SUPPLIED RECORDS section start

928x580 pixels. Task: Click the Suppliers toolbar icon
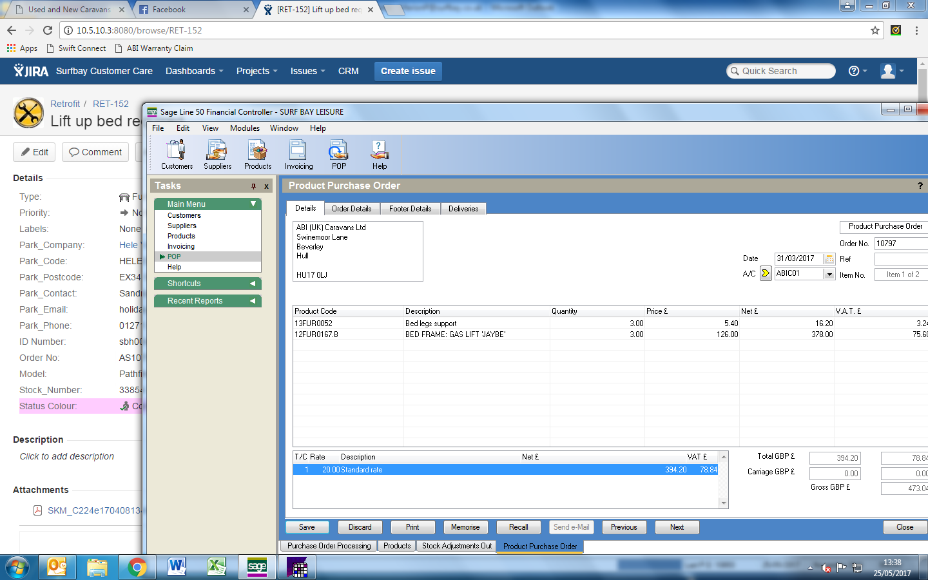click(x=217, y=155)
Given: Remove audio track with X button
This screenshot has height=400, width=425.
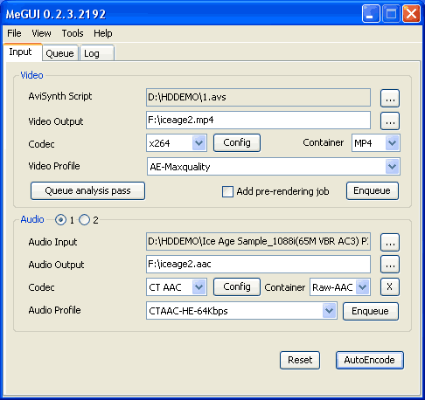Looking at the screenshot, I should 390,287.
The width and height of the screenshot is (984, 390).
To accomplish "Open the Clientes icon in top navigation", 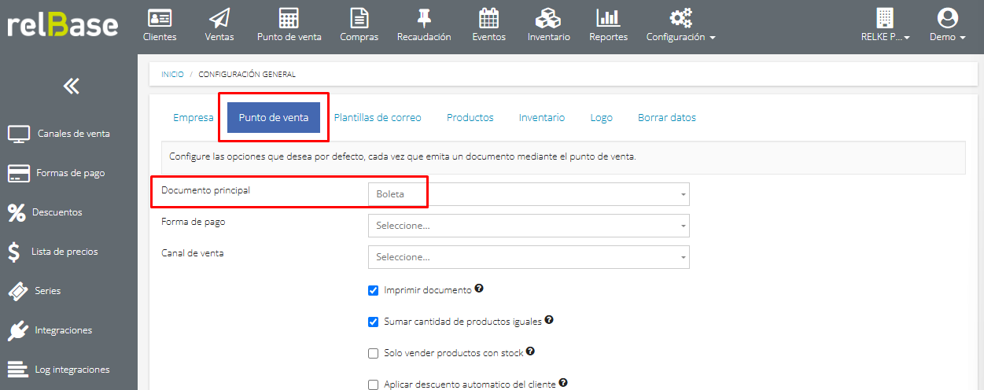I will 160,18.
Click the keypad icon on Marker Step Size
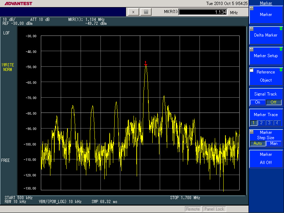 252,131
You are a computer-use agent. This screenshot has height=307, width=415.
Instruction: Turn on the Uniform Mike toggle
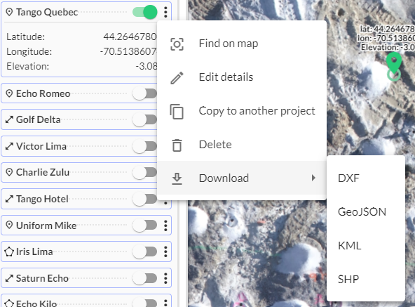click(x=145, y=226)
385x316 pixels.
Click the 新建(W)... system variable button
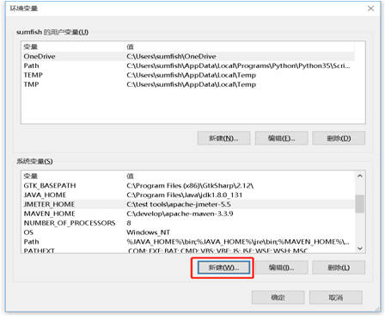tap(223, 268)
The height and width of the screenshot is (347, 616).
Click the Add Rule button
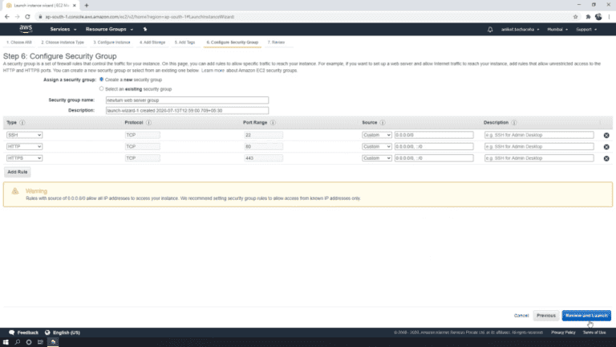[x=18, y=172]
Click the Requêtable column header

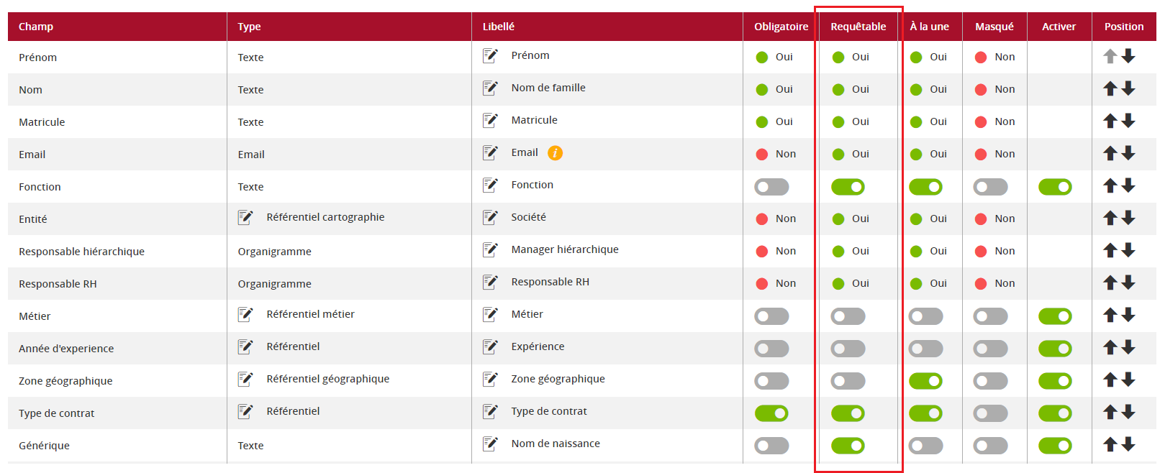(x=858, y=27)
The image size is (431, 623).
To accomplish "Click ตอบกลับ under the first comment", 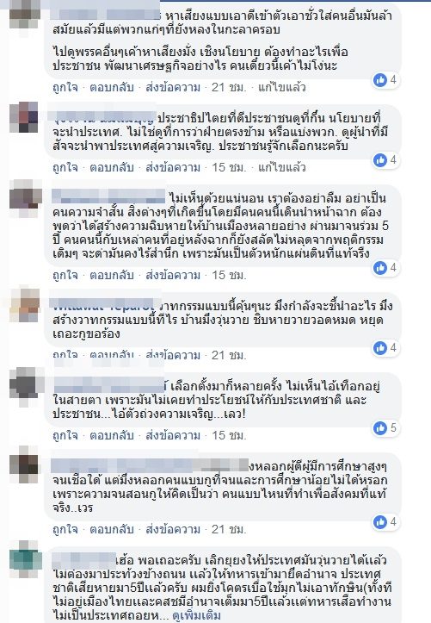I will (x=112, y=87).
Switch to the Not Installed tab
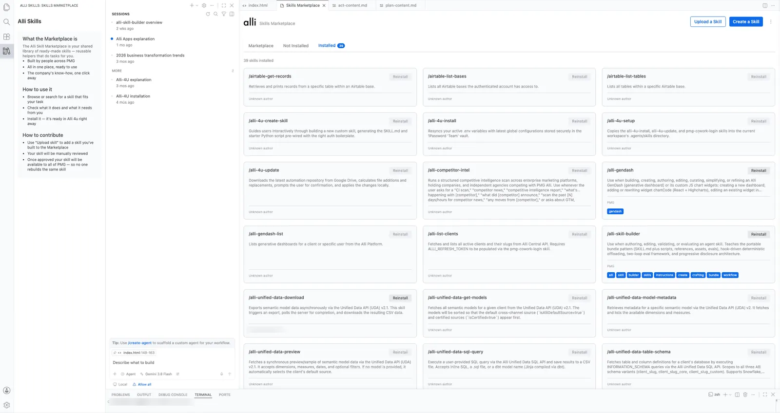Image resolution: width=780 pixels, height=413 pixels. [x=296, y=46]

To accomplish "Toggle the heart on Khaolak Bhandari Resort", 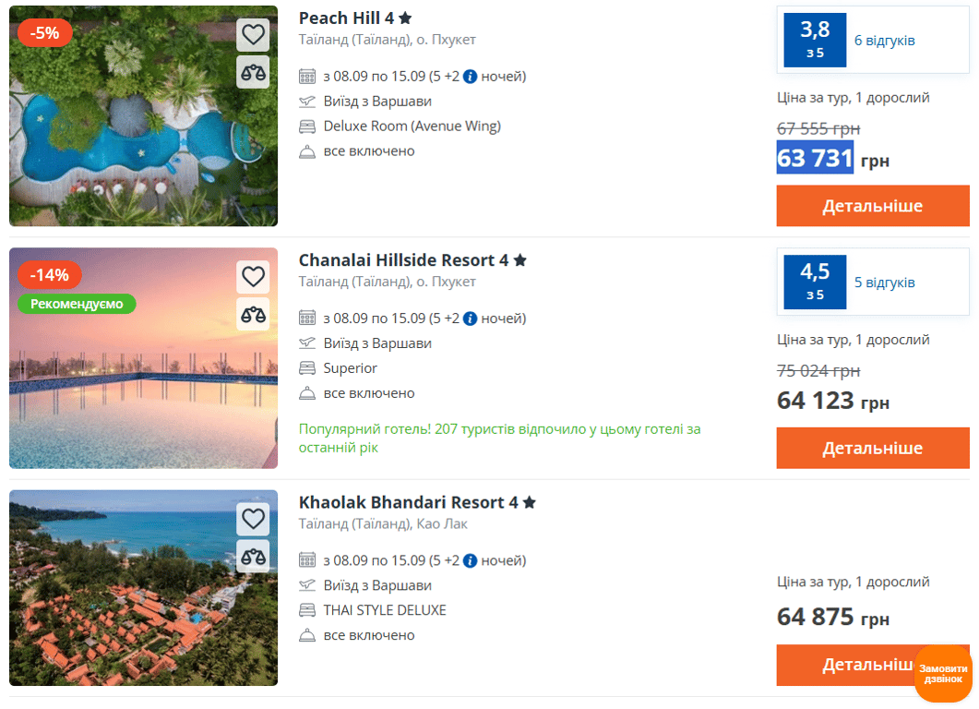I will tap(253, 519).
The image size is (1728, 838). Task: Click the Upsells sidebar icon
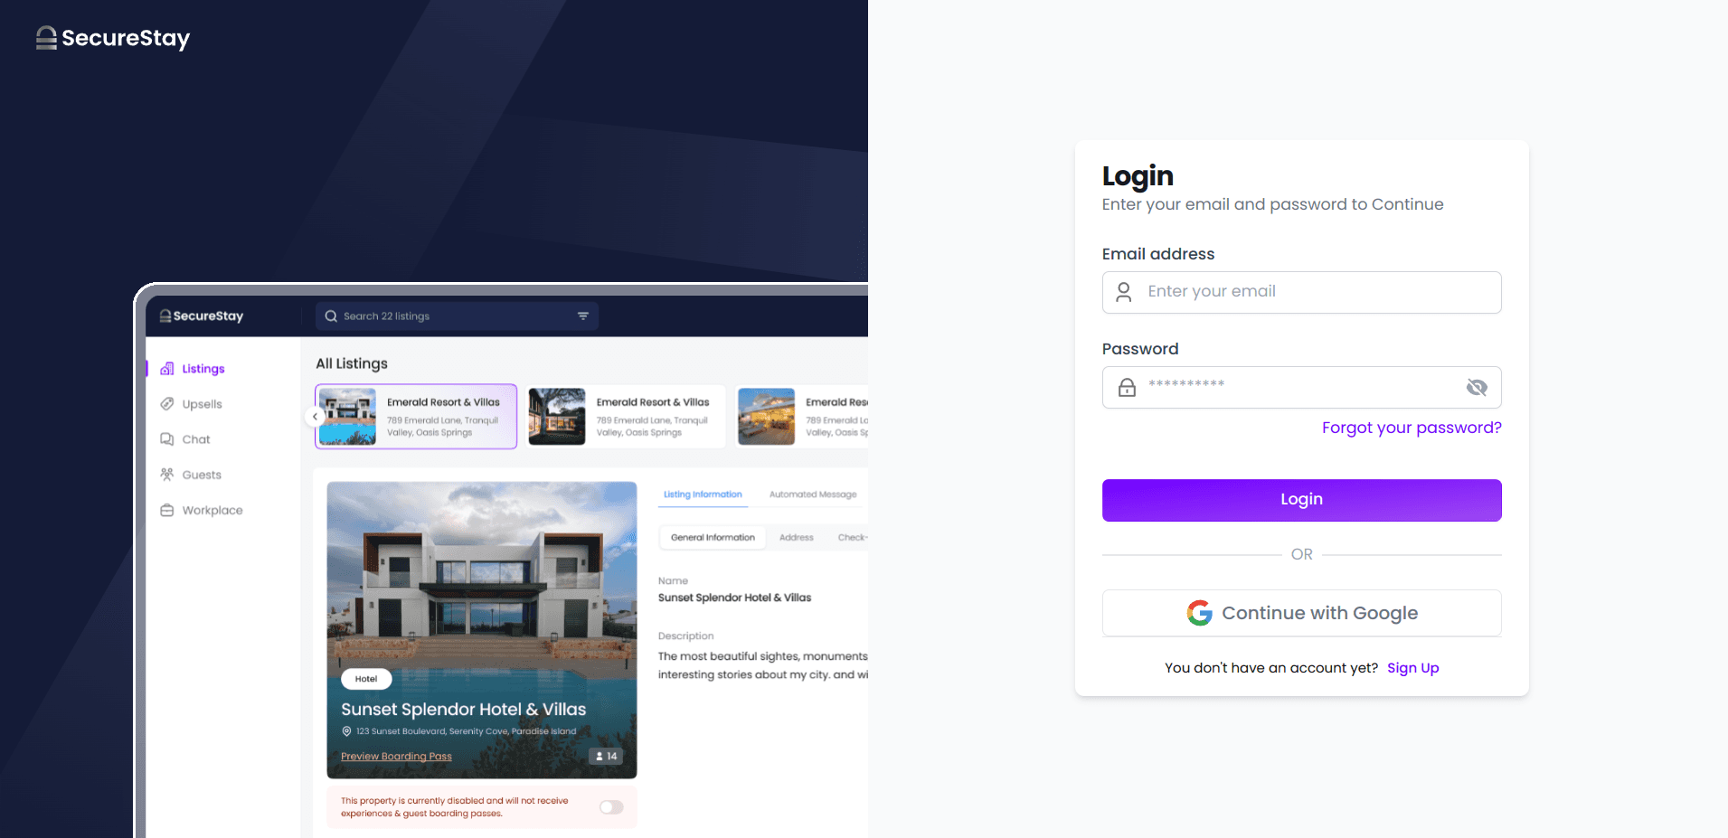(x=167, y=404)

SUPPLIED RECORDS section end

▶ _WORK INSTRUCTIONS_: The response must match the data line for line, from its first line through the line with "The width and", inclusive, and must leave out the pictures.

▶ _YOUR RESPONSE_:
928x580 pixels. Task: Click the Suppliers toolbar icon
click(x=217, y=155)
Given: Remove audio track with X button
This screenshot has height=400, width=425.
Looking at the screenshot, I should 390,287.
The width and height of the screenshot is (984, 390).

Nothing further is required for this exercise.